Damar sertliğinin oluşmasını ve ilerlemesini önlemek için yapılacak işlemlerin aynı olduğunu, buna yol açan ya da hızlandıran etmenlerin mümkün olan en az seviyeye indirilmesi gerektiğini vurgulayan Uzun, şöyle devam etti:

"Damar sertliğine yol açan risk faktörlerinin başlıcaları hipertansiyon, şeker hastalığı, sigara, kan yağlarında, özellikle kolesterolde yükseklik, ailede kalp hastalığı olması, kilo fazlalığı, hareketsiz hayat ve strestir.

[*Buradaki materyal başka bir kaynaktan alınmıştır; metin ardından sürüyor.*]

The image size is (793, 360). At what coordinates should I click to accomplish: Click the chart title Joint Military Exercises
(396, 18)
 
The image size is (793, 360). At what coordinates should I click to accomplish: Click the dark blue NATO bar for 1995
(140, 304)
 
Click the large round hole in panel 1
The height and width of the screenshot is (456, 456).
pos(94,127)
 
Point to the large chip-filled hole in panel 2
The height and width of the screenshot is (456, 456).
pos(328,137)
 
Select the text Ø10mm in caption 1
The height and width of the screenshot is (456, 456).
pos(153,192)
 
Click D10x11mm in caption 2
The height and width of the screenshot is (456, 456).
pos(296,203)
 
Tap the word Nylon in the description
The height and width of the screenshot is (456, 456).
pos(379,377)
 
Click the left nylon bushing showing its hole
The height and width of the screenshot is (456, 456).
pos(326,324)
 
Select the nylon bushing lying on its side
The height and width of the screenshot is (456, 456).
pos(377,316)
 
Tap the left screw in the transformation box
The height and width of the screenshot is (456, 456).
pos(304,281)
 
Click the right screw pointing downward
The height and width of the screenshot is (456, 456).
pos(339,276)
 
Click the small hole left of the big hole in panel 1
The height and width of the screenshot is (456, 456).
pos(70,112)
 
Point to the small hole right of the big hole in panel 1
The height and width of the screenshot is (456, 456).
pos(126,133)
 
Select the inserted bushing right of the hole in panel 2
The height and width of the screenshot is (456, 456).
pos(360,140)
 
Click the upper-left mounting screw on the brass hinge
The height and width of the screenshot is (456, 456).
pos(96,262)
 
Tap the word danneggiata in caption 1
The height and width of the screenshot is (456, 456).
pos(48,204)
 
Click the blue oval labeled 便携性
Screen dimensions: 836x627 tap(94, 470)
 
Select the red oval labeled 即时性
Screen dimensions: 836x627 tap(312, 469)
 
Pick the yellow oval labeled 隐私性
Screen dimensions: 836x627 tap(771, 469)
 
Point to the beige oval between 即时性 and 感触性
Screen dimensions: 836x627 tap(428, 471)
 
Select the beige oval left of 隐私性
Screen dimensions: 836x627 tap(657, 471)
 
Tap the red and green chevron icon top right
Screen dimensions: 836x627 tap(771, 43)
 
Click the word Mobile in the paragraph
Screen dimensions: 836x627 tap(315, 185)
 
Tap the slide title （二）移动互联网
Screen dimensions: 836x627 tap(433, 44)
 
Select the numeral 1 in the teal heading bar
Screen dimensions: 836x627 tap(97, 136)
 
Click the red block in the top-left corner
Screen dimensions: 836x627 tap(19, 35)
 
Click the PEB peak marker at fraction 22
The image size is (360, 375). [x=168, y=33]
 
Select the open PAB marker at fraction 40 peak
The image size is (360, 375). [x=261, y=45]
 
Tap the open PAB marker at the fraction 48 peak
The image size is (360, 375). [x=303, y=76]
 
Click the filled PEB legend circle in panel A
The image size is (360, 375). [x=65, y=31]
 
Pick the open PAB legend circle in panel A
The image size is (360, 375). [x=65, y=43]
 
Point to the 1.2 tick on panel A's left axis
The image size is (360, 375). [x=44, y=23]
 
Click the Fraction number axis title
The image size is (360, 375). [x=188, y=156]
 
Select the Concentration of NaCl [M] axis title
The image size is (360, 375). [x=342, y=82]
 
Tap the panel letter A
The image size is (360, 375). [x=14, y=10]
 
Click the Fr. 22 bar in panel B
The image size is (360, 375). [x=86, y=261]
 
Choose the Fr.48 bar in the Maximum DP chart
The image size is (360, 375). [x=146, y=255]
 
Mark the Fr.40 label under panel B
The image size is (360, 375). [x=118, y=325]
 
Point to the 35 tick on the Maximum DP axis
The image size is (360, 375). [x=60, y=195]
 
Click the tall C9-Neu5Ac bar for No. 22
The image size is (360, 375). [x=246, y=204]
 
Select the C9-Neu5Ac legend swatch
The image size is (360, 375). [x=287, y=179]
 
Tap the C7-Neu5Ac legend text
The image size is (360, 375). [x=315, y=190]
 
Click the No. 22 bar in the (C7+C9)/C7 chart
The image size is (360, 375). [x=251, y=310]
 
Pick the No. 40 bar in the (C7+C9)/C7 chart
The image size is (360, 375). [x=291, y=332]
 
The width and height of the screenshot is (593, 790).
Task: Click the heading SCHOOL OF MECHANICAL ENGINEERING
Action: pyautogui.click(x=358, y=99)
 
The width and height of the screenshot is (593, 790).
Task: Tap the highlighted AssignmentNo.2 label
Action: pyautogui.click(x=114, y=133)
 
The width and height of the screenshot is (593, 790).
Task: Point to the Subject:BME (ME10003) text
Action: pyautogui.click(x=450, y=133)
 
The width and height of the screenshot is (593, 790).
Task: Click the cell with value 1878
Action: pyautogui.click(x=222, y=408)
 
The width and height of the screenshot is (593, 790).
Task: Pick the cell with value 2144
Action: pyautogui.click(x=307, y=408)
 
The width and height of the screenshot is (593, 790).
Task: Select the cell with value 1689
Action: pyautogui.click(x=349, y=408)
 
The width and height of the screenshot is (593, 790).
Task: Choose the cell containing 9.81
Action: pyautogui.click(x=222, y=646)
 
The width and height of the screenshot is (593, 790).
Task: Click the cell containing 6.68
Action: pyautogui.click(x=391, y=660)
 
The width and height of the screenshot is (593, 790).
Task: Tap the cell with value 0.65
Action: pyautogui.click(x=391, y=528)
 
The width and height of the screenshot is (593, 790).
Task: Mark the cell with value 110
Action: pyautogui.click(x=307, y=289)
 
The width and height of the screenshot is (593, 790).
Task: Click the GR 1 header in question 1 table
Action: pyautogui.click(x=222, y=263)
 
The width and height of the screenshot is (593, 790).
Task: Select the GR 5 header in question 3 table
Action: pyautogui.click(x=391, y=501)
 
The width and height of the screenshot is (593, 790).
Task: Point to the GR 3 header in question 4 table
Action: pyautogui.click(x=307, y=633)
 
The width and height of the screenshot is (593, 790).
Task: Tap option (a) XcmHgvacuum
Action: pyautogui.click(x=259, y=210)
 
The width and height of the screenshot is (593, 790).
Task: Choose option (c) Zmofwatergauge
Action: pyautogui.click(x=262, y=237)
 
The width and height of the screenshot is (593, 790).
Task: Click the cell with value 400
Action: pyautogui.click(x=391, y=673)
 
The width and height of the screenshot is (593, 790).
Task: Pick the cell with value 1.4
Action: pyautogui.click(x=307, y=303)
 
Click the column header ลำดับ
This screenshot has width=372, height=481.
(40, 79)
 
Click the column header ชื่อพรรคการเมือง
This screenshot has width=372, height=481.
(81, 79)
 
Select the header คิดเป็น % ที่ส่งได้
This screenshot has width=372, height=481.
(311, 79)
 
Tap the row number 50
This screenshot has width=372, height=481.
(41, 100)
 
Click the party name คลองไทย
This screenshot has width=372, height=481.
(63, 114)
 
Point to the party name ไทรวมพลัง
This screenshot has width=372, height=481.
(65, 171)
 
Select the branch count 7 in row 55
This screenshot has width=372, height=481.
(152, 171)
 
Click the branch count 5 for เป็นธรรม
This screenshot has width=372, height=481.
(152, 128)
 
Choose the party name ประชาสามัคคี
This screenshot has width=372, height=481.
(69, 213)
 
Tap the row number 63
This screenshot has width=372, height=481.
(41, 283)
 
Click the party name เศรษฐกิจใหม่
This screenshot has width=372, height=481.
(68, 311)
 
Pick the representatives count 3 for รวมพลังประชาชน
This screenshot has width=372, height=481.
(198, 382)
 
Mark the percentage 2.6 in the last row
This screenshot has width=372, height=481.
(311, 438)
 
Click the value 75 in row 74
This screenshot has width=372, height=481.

Bunlardan ailede kalp hastalığı olması dışındaki tümü değiştirilebilir unsurlardır. Kalp hastalıklarının önlenmesi için yapılacak sağlıklı hayat tarzı değişiklikleri, gerçekte yalnızca kalp hastalıkları değil, başta kanser olmak üzere birçok hastalığın önlenmesinde de geçerlidir. Sağlıklı hayat tarzı için kişiler düzenli egzersiz ve fiziksel aktivite yapmalı, sigara, nargile ve benzeri tütün alışkanlıklarından uzak durmalı, dengeli beslenmeli, stresten uzak durmalıdır. Kişiler kalp hastalıklarından korunmak için tansiyonlarına dikkat etmelidir. Büyük tansiyonun 13, küçük tansiyonun 9'un altında olması istenir. Sağlıklı hayat tarzı ile bu seviyelere indirilemezse, tansiyonun kontrolü için ilaç tedavisi önerilir."

Uzun, dikkat edilecek bir diğer konunun da kan şekerleri olduğuna işaret ederek, şeker hastalığının erken teşhisinin, ileride oluşacak kalp hastalıklarının önlenmesi açısından çok önemli olduğunu kaydetti.

Kan yağlarının, özellikle de kolesterolün kontrol edilmesinin de damar sertliğinin önlemesi açısından önemli olduğunu belirten Uzun, "Damar sertliğinin bulunduğu kişilerde, bunun yırtılarak pıhtıya neden olmasının önlenmesi de önemlidir. Sayılan önlemler bu açıdan da yardımcıdır. Ek olarak, bu konuda en büyük yardımcı, aspirin ve benzeri ilaçlardır. Bu ilaçların, kanamayı artırıcı etkilerinden dolayı bazı kişilerde kullanımı sakıncalıdır. Bu nedenle hekim önermeden başlanmaması gerekir." ifadelerini kullandı.